As Sinclair, Alexander Armstrong, with an egghead and a stick-on orange beard, resembled a rather irascible garden gnome, speaking with a Blackadder-inflected slithery hiss of a voice ("It looks like it was built by a blind Bulgarian bricklayer!" was one particularly plosive outburst). As Curry, Martin Freeman was, well, Martin Freeman-esque as usual, perhaps with a touch of hangdog Tim from The Office. Leaving aside the fact that there is something fundamentally undramatic about watching people build circuit boards (even if it is against the clock), there's a good story in here somewhere, providing a fascinating snapshot of a pre-PC, pre-internet era. A child of the Eighties, I couldn't help thinking that Sir Clive, the man who brought Hungry Horace to the masses – bad tempered, loopily single-minded and frequently misguided he may have been – deserved a little better.

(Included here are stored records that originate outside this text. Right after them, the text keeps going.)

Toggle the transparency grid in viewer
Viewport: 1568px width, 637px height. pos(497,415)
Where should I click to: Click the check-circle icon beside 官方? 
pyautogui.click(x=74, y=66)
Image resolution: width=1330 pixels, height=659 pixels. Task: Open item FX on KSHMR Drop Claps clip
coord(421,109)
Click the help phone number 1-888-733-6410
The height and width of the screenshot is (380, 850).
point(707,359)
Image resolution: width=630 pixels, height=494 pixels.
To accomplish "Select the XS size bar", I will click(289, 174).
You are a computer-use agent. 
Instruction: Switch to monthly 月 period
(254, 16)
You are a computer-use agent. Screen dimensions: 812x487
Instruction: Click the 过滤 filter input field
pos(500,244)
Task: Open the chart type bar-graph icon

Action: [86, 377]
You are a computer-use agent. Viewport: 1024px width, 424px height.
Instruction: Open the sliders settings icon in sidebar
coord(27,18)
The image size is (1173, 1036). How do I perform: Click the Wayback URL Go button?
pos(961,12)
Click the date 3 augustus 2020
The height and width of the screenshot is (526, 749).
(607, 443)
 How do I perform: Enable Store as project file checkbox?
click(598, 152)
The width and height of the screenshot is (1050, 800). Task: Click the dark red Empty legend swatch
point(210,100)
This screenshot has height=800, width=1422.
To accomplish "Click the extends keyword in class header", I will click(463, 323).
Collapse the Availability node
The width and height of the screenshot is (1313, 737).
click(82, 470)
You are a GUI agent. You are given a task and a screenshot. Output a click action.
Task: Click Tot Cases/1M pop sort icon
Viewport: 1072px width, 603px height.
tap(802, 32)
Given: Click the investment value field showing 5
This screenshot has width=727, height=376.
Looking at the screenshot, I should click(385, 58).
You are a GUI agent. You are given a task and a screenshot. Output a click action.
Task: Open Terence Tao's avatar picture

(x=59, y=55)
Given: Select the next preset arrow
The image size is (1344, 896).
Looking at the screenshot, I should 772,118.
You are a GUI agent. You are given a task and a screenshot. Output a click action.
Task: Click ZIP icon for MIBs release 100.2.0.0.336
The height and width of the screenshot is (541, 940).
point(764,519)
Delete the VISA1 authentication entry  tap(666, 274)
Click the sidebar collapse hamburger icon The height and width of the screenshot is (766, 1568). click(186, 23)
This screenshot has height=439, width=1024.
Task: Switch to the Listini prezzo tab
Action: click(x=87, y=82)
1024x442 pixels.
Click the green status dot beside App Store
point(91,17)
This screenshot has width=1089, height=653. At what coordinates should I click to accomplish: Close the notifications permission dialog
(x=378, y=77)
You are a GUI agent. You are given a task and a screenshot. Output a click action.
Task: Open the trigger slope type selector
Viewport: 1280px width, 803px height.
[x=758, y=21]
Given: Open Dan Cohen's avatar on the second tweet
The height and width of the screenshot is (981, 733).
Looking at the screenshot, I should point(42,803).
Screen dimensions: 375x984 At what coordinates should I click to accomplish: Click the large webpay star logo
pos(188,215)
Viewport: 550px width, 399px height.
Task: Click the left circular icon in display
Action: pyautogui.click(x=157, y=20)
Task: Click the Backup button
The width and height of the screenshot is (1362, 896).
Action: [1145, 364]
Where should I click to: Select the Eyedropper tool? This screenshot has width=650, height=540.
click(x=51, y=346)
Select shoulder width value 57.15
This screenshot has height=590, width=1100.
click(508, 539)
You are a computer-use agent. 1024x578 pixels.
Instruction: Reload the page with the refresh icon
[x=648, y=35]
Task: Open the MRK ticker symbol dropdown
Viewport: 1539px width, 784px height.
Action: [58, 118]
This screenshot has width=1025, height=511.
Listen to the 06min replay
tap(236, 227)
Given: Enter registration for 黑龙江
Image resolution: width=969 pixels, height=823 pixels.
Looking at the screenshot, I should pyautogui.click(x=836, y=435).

Finally, welcome back Scrubs, still in fine fettle as it embarks on its eighth season. This time there's a new chief in the shape of Dr Maddox, a brittle arachnophobic of the "treat 'em and street 'em" school, played with aggressive zeal by Courteney Cox, not quite vanquishing the ghost of Monica from Friends. There are new interns, too, of whom the hilariously abrasive Denise (Eliza Coupe) is currently my favourite, her idea of a bedside manner being to snap "your jaundice makes you glow", while looking in the other direction. Otherwise, it's more of the same blend of sentimentality and surrealism – JD still has verbal diarrhoea, his dysfunctional bromance with Turk reaches new levels of weirdness, Elliot is even more horribly self-involved and Dr Cox still can't smile. It's good to have them back.